» Texte fourni
################
Ce qui m’intéresse c’est de mettre à jour l’exacte jonction de l’humain et de l’animal. J’ai toujours besoin de découvrir cette personne-là, chez moi comme chez les autres. » Rocio Molina
Dans le sillage radical du nouveau flamenco, Rocio Molina signe Bosque Ardora pour six musiciens et trois danseurs. La nouvelle icône du flamenco contemporain enflamme la scène et renouvelle “sacrément“ les codes du genre, et qu’importe la musique, les sols, la gestuelle ou le lieu, pourvu qu’il y ait abandon total du corps au mouvement et à l’expression de soi.
Création 2014 à la Biennale de Lyon, Bosque Ardora, annonce sa nouvelle pièce avec : 3 danseurs, 6 musiciens et une bande-son qui mène la danse et fait chanter le décor.
################
» Données enregistrées
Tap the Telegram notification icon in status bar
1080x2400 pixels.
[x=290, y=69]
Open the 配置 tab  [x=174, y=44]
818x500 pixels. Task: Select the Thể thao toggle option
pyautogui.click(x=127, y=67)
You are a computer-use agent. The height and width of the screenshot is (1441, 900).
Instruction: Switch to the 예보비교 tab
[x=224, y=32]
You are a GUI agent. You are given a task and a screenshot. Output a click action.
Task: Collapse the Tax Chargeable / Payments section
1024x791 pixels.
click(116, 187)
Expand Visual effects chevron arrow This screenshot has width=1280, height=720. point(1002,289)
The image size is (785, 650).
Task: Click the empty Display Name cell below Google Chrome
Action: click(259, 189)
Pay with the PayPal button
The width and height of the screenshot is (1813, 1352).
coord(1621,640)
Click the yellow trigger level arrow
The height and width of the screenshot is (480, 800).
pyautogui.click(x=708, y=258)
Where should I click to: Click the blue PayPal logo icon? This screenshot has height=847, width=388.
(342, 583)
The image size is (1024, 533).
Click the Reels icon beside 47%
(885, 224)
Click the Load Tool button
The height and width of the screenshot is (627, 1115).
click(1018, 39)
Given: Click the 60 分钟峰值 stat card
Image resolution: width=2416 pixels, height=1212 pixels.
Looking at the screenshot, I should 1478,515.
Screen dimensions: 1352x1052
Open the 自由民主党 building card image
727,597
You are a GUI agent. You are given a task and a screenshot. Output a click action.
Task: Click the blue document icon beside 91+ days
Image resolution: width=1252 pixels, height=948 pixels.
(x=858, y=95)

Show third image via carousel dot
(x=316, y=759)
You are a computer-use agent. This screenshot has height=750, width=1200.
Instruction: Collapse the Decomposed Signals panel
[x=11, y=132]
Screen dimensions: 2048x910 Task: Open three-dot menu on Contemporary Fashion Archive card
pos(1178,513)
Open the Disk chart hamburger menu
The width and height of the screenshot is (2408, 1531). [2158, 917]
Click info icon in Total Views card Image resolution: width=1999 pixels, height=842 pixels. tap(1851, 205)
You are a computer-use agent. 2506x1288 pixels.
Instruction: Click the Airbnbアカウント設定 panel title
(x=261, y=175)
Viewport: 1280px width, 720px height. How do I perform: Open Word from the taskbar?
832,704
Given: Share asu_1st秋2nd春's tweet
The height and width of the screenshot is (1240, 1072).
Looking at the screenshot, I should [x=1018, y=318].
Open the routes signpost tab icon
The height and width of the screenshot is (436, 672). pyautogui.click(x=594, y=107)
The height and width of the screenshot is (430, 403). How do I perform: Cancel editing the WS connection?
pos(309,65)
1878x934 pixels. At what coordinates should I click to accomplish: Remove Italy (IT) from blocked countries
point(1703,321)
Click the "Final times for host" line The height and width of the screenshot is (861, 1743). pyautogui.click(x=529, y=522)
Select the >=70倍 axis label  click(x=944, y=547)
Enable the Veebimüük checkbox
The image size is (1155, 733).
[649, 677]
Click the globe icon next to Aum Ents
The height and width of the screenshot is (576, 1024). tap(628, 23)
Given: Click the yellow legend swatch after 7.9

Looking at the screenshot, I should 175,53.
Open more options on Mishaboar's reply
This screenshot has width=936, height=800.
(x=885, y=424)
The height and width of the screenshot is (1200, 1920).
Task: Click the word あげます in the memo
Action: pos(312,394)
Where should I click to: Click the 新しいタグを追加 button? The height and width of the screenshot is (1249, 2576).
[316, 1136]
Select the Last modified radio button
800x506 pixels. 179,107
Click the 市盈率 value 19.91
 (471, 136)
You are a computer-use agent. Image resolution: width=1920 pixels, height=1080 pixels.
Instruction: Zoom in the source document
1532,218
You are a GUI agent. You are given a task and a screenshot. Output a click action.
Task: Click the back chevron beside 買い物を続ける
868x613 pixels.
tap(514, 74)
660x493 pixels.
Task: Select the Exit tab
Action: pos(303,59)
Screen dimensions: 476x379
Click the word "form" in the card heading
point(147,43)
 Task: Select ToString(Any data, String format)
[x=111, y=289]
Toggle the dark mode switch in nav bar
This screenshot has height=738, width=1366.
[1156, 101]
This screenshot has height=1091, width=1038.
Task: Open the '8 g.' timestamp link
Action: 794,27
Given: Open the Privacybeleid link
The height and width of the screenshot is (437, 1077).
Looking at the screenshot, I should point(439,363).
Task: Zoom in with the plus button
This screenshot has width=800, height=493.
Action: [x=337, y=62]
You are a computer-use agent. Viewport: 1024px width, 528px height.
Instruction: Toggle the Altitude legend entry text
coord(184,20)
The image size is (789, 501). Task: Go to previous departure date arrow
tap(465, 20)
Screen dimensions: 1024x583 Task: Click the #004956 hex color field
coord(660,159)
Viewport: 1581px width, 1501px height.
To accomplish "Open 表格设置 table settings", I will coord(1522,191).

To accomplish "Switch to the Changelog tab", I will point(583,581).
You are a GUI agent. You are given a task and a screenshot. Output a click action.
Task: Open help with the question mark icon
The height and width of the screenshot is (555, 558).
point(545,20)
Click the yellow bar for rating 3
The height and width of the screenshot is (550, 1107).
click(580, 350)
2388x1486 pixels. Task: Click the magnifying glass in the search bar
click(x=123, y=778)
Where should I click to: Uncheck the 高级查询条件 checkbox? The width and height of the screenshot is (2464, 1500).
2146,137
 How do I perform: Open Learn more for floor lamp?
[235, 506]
################
» Consigne
Recopiez mot pour mot l'intégralité du texte sur Bosque Ardora.

» Réponse
Ce qui m’intéresse c’est de mettre à jour l’exacte jonction de l’humain et de l’animal. J’ai toujours besoin de découvrir cette personne-là, chez moi comme chez les autres. » Rocio Molina
Dans le sillage radical du nouveau flamenco, Rocio Molina signe Bosque Ardora pour six musiciens et trois danseurs. La nouvelle icône du flamenco contemporain enflamme la scène et renouvelle “sacrément“ les codes du genre, et qu’importe la musique, les sols, la gestuelle ou le lieu, pourvu qu’il y ait abandon total du corps au mouvement et à l’expression de soi.
Création 2014 à la Biennale de Lyon, Bosque Ardora, annonce sa nouvelle pièce avec : 3 danseurs, 6 musiciens et une bande-son qui mène la danse et fait chanter le décor.